I am using a server. The version is:Linux version 4.15.0-122-generic (buildd@lcy01-amd64-010) (gcc version 5.4.0 20160609 (Ubuntu 5.4.0-6ubuntu1~16.04.12)) #124~16.04.1-Ubuntu SMP.

The cpu information is

Architecture: x86_64
 CPU operating mode: 32-bit, 64-bit
 Byte Order: Little Endian
 CPU(s): 48
 On-line CPU(s) list: 0-47
 Number of threads per core: 2
 Number of audits per seat: 12
 Socket(s): 2
 NUMA nodes: 2
 Vendor ID: GenuineIntel
 CPU series: 6
 Model: 79
 Model name: Intel(R) Xeon(R) CPU E5-2650 v4 @ 2.20GHz
 Step: 1
 CPU MHz: 2500.119
 CPU max MHz: 2900.0000
 CPU min MHz: 1200.0000
 BogoMIPS: 4401.87
 Virtualization: VT-x
 L1d cache: 32K
 L1i cache: 32K
 L2 cache: 256K
 L3 cache: 30720K
 NUMA node0 CPU(s): 0,2,4,6,8,10,12,14,16,18,20,22,24,26,28,30,32,34,36,38,40,42 ,44,46
 NUMA node1 CPU(s): 1,3,5,7,9,11,13,15,17,19,21,23,25,27,29,31,33,35,37,39,41,43 ,45,47

Solution

  • Using other numbers that Linux gave you:

    size = bytes_per_line * sets * associativity
    30720 KiB = 64 * 24576 * associativity
    30720 KiB = 1536 KiB * associativity
    30720 KiB / 1536 KiB = associativity
    20 = associativity
    

    Using information from https://ark.intel.com/content/www/us/en/ark/products/91767/intel-xeon-processor-e5-2650-v4-30m-cache-2-20-ghz.html and https://en.wikichip.org/wiki/intel/microarchitectures/broadwell_(client) ) to check; these sources indicate that each of the 12 cores has 2.5 MiB of (20-way associative) L3 cache connected by a kind of ring bus (giving a total of 30 MiB of L3 cache for a chip).

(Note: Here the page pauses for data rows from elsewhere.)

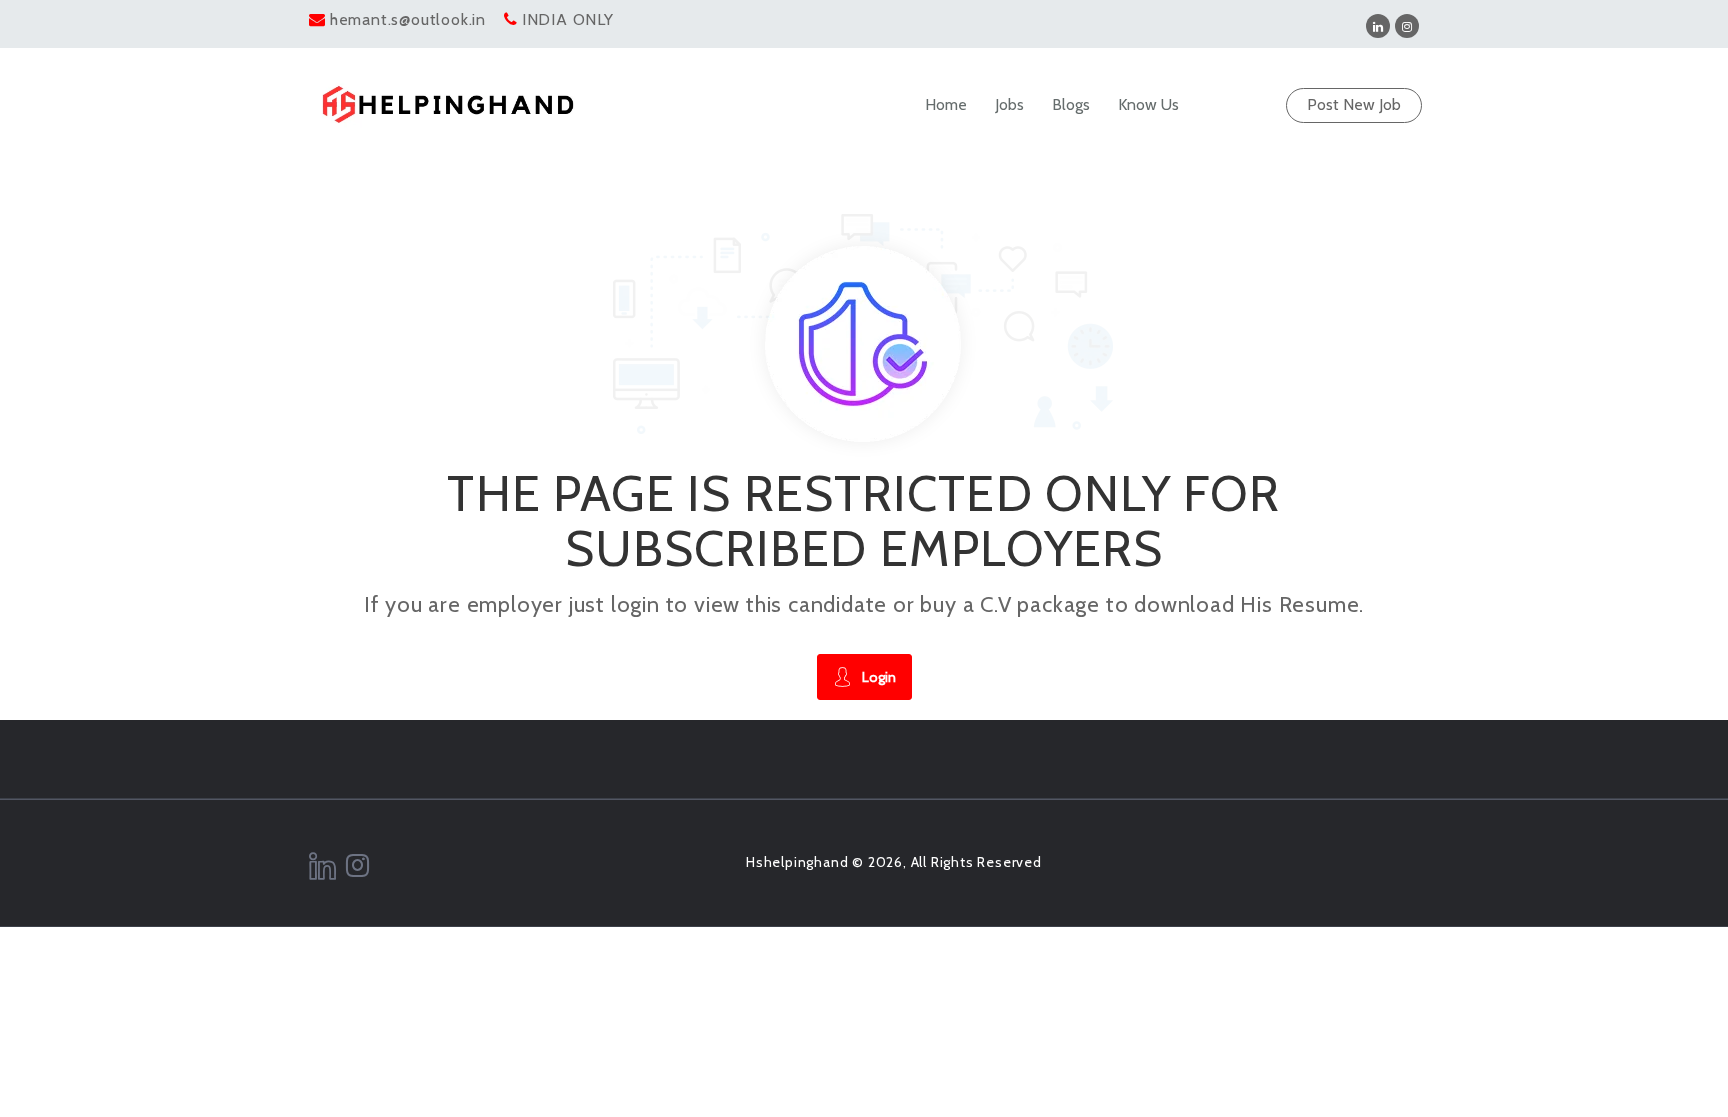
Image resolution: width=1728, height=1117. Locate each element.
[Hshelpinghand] (448, 104)
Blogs (1071, 104)
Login (879, 677)
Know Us (1148, 104)
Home (946, 104)
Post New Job (1354, 104)
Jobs (1009, 104)
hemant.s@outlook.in (408, 19)
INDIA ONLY (568, 19)
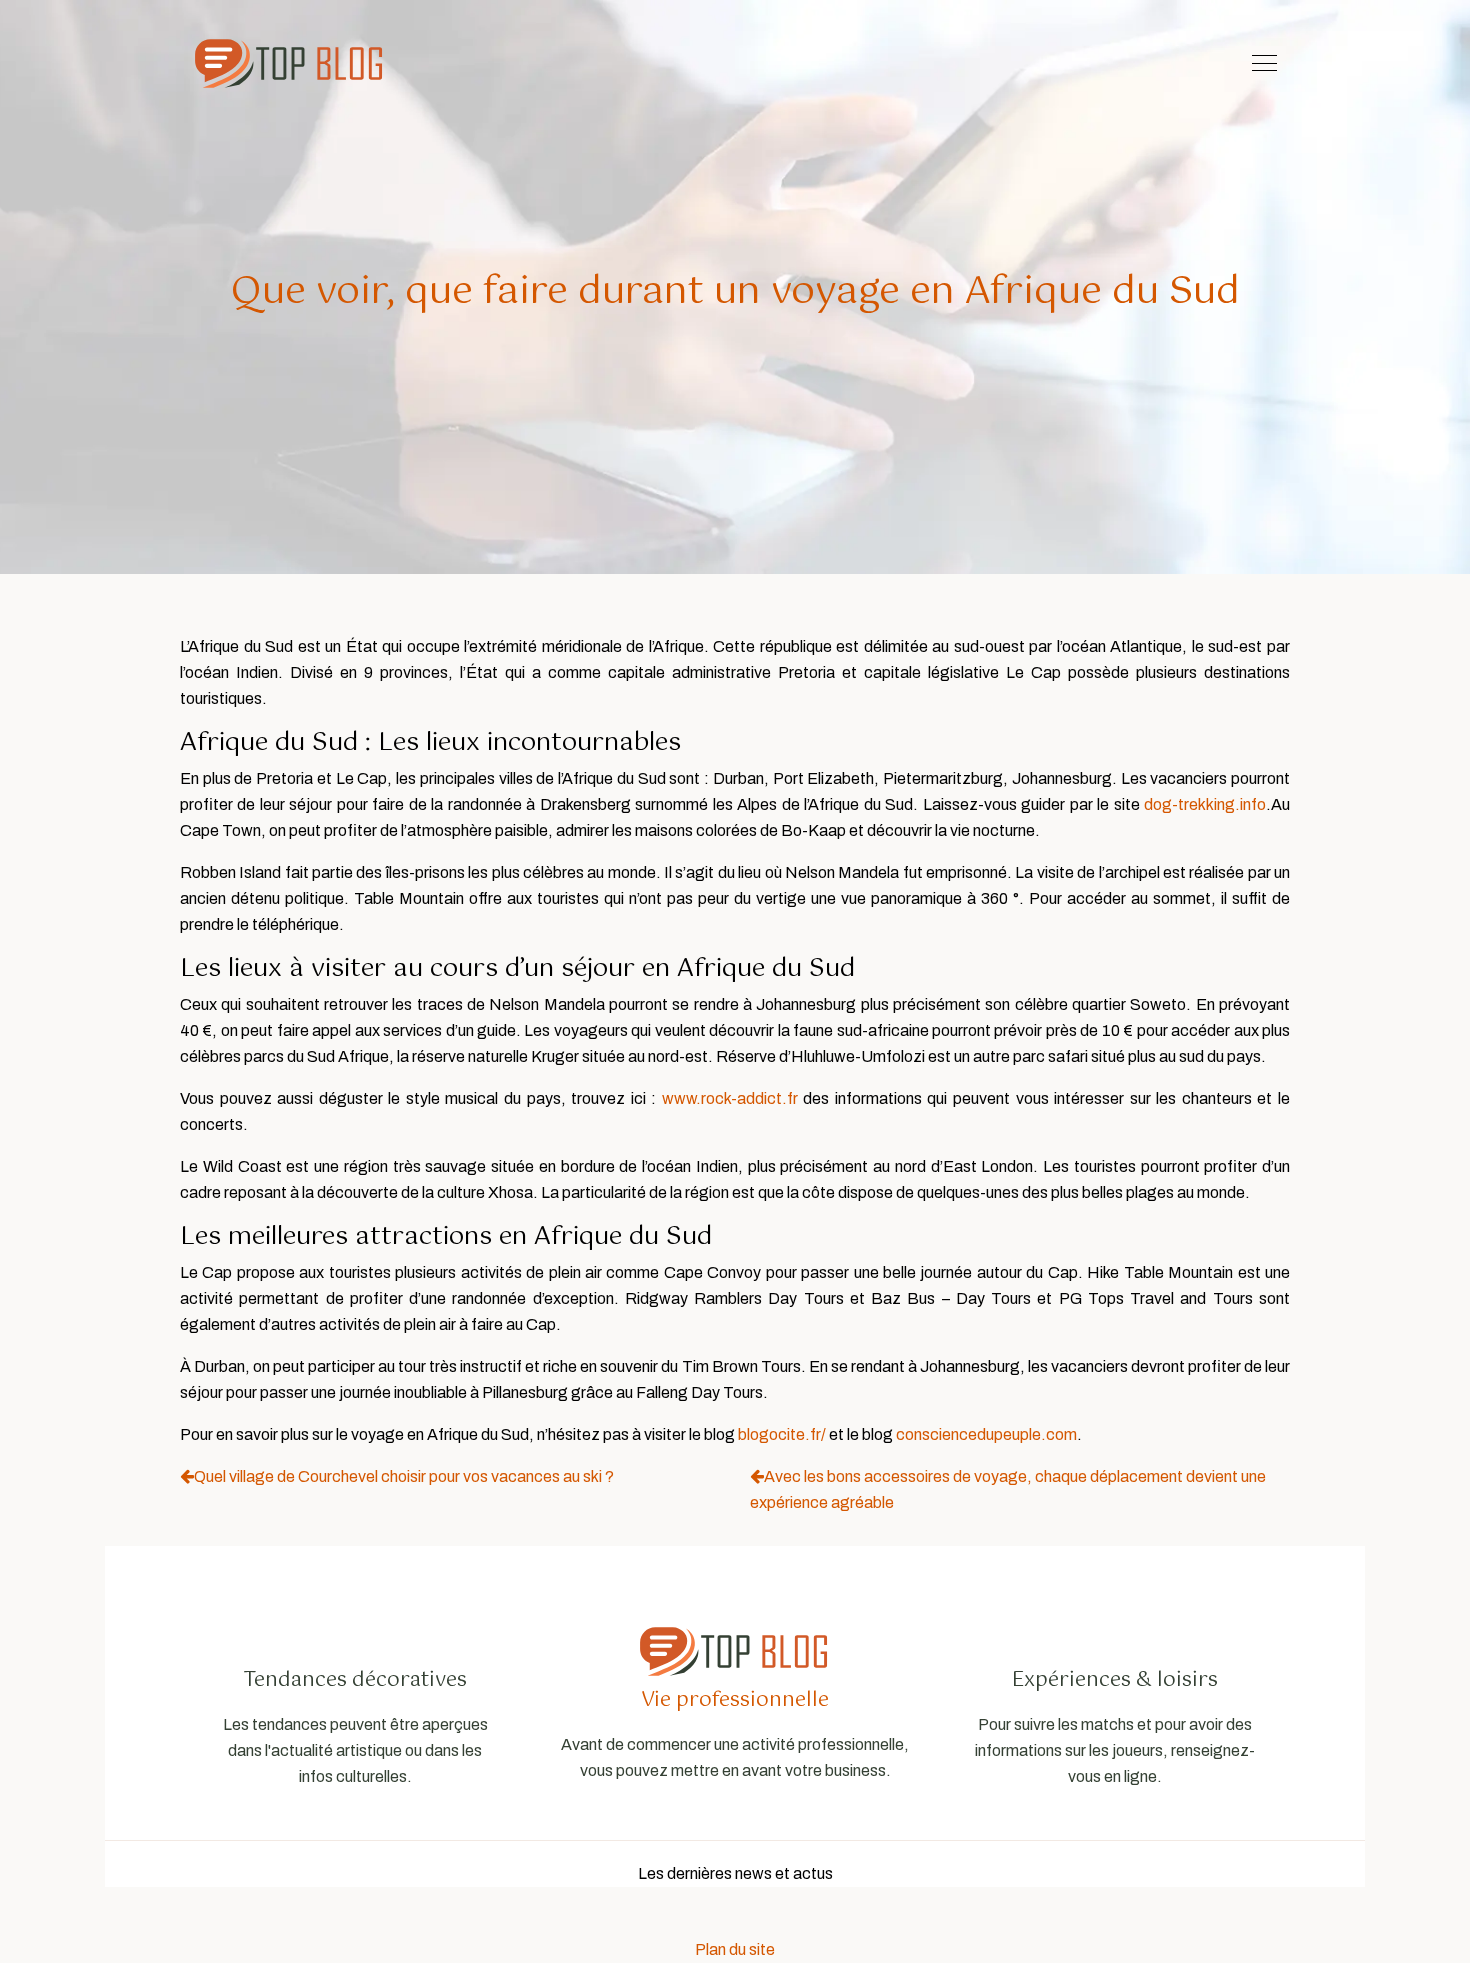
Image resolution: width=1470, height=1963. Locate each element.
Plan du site (735, 1949)
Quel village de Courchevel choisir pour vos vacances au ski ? (404, 1476)
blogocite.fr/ (782, 1434)
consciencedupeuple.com (986, 1434)
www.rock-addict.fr (730, 1098)
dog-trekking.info (1205, 804)
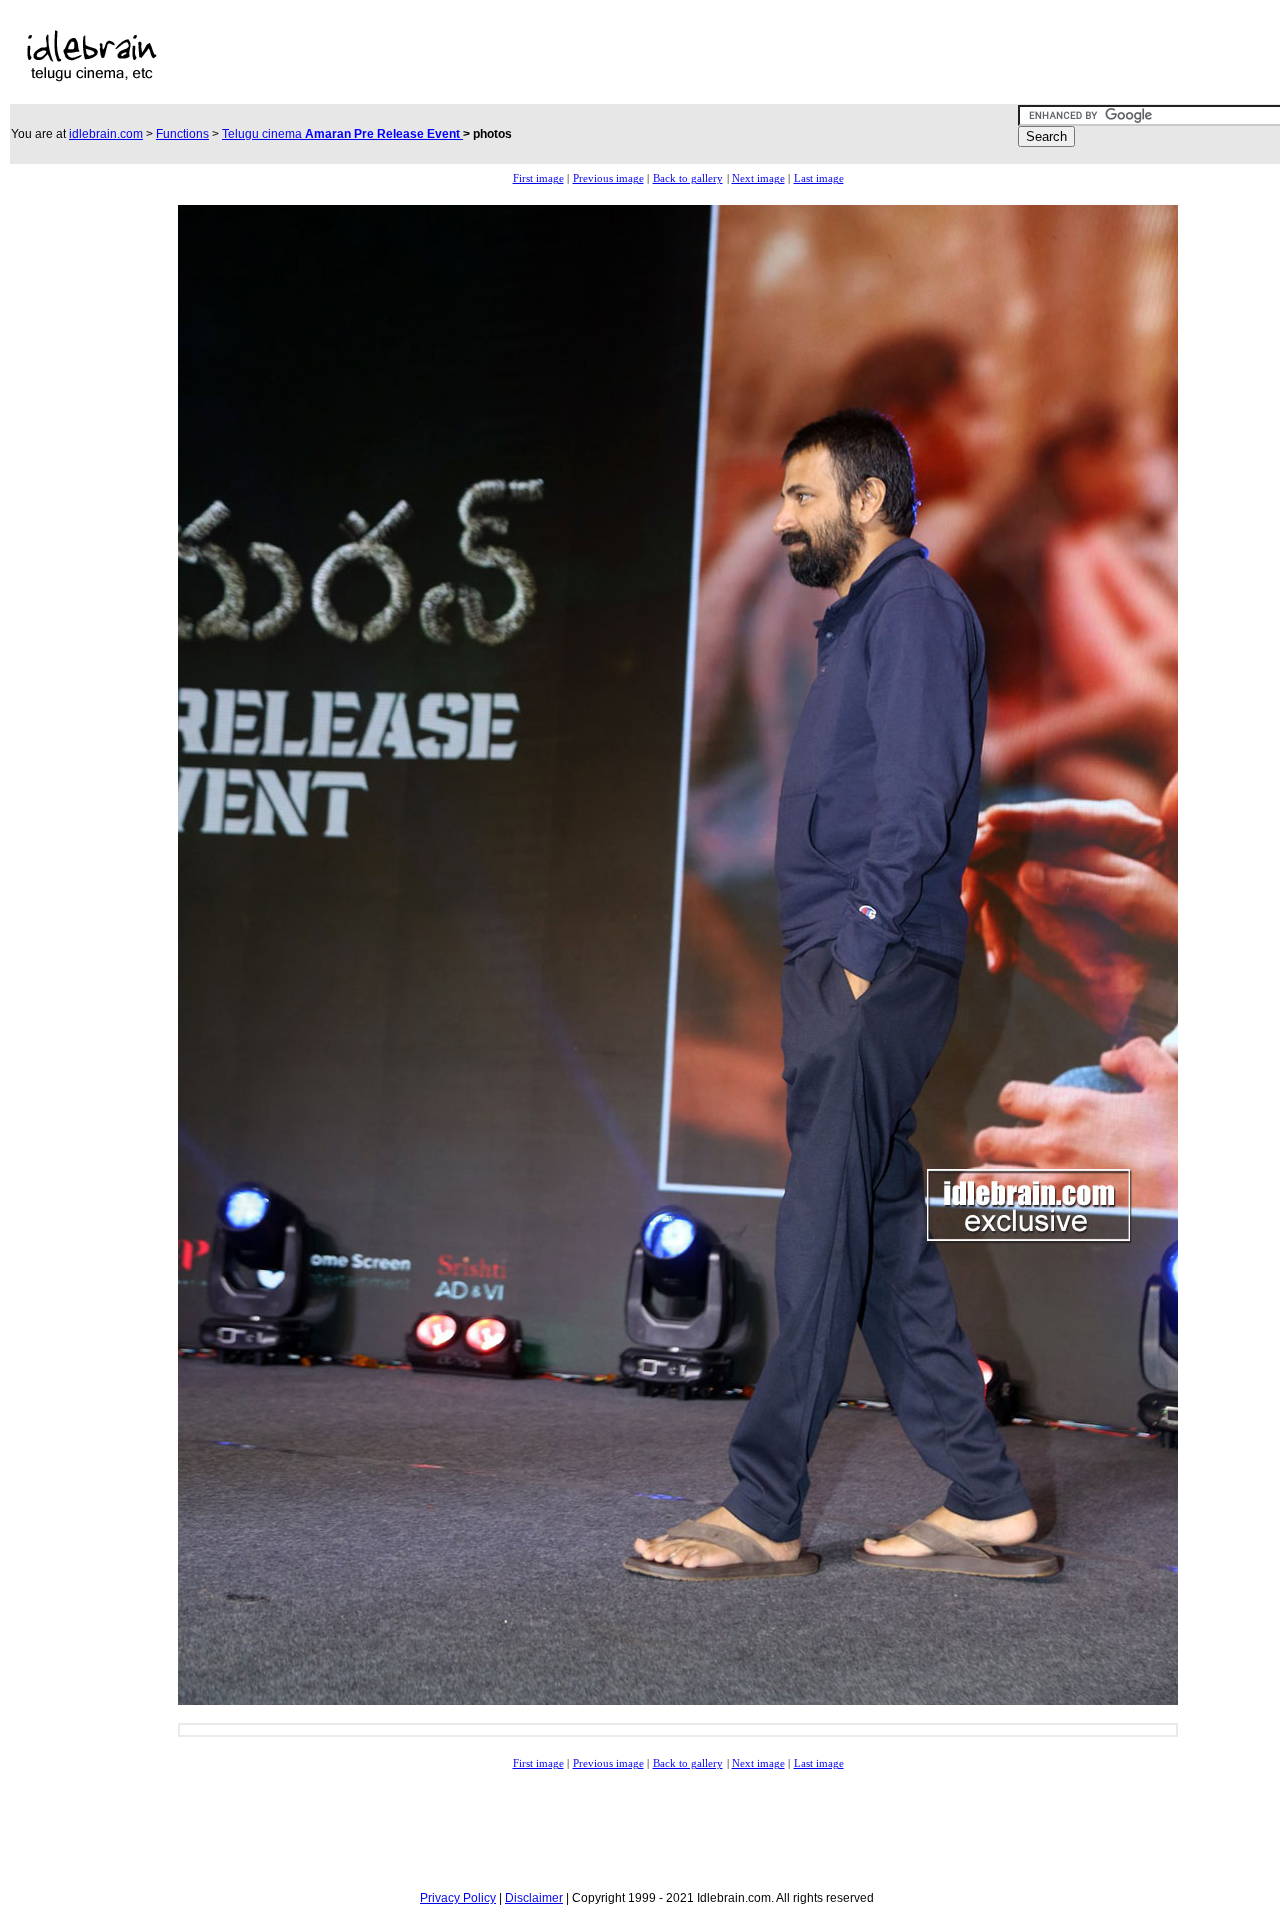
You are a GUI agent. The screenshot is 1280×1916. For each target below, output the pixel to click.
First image (538, 178)
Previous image (608, 178)
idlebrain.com (106, 134)
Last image (819, 178)
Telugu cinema (342, 134)
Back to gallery (688, 178)
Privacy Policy (458, 1898)
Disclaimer (534, 1898)
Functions (182, 134)
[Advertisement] (608, 56)
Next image (758, 178)
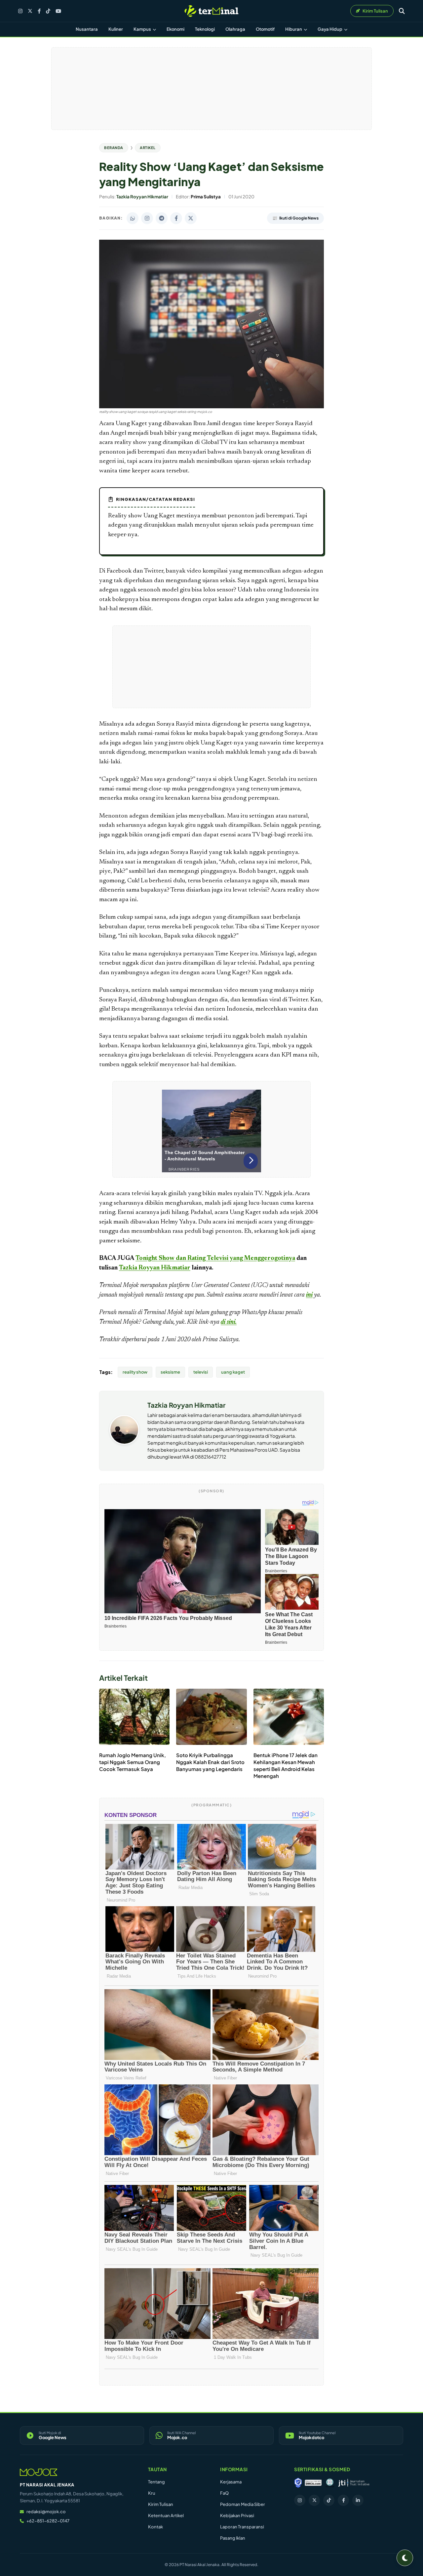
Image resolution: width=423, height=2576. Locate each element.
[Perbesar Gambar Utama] (211, 407)
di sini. (229, 1322)
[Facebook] (39, 11)
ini (309, 1295)
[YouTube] (58, 11)
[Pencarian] (402, 11)
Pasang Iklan (232, 2538)
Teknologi (205, 29)
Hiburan (294, 29)
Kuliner (115, 29)
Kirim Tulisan (160, 2504)
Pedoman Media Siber (242, 2504)
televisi (200, 1372)
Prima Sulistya (221, 1340)
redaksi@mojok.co (46, 2511)
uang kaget (233, 1372)
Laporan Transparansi (242, 2526)
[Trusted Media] (298, 2482)
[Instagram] (20, 11)
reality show (135, 1372)
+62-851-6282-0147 (47, 2520)
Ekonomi (175, 29)
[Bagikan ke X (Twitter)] (191, 218)
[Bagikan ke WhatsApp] (132, 218)
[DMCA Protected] (313, 2482)
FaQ (224, 2493)
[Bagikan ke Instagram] (147, 218)
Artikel (148, 147)
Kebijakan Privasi (237, 2515)
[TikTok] (48, 11)
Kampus (143, 29)
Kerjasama (231, 2481)
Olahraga (235, 29)
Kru (151, 2493)
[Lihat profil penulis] (124, 1442)
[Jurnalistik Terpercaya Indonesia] (353, 2482)
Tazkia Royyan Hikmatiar (154, 1268)
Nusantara (87, 29)
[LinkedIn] (358, 2500)
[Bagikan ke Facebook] (176, 218)
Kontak (155, 2526)
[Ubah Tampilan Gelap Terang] (405, 2558)
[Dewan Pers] (330, 2482)
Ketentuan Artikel (166, 2515)
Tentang (156, 2481)
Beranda (113, 147)
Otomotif (265, 29)
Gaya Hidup (330, 29)
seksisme (170, 1372)
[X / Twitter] (30, 11)
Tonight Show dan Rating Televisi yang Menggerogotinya (215, 1258)
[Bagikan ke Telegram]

    Using that as "double checked reality", I'd assume that both "ways of associativity" values that were displayed are wrong; and that the first ("ways of associativity = 19") may be displaying "associativity - 1" (similar to the way they were too lazy to add 1 to "number of sets - 1") without saying so (without saying "ways of associativity - 1 = 19"). I have no idea where the second "ways of associativity = 6" came from (the chip uses "6-way associative" for a shared TLB so maybe it displayed that in the wrong place).

    Note that you have 2 chips (in 2 sockets), and all of the above is "per chip" (it'd be two separate 30 MiB groups of L3 caches).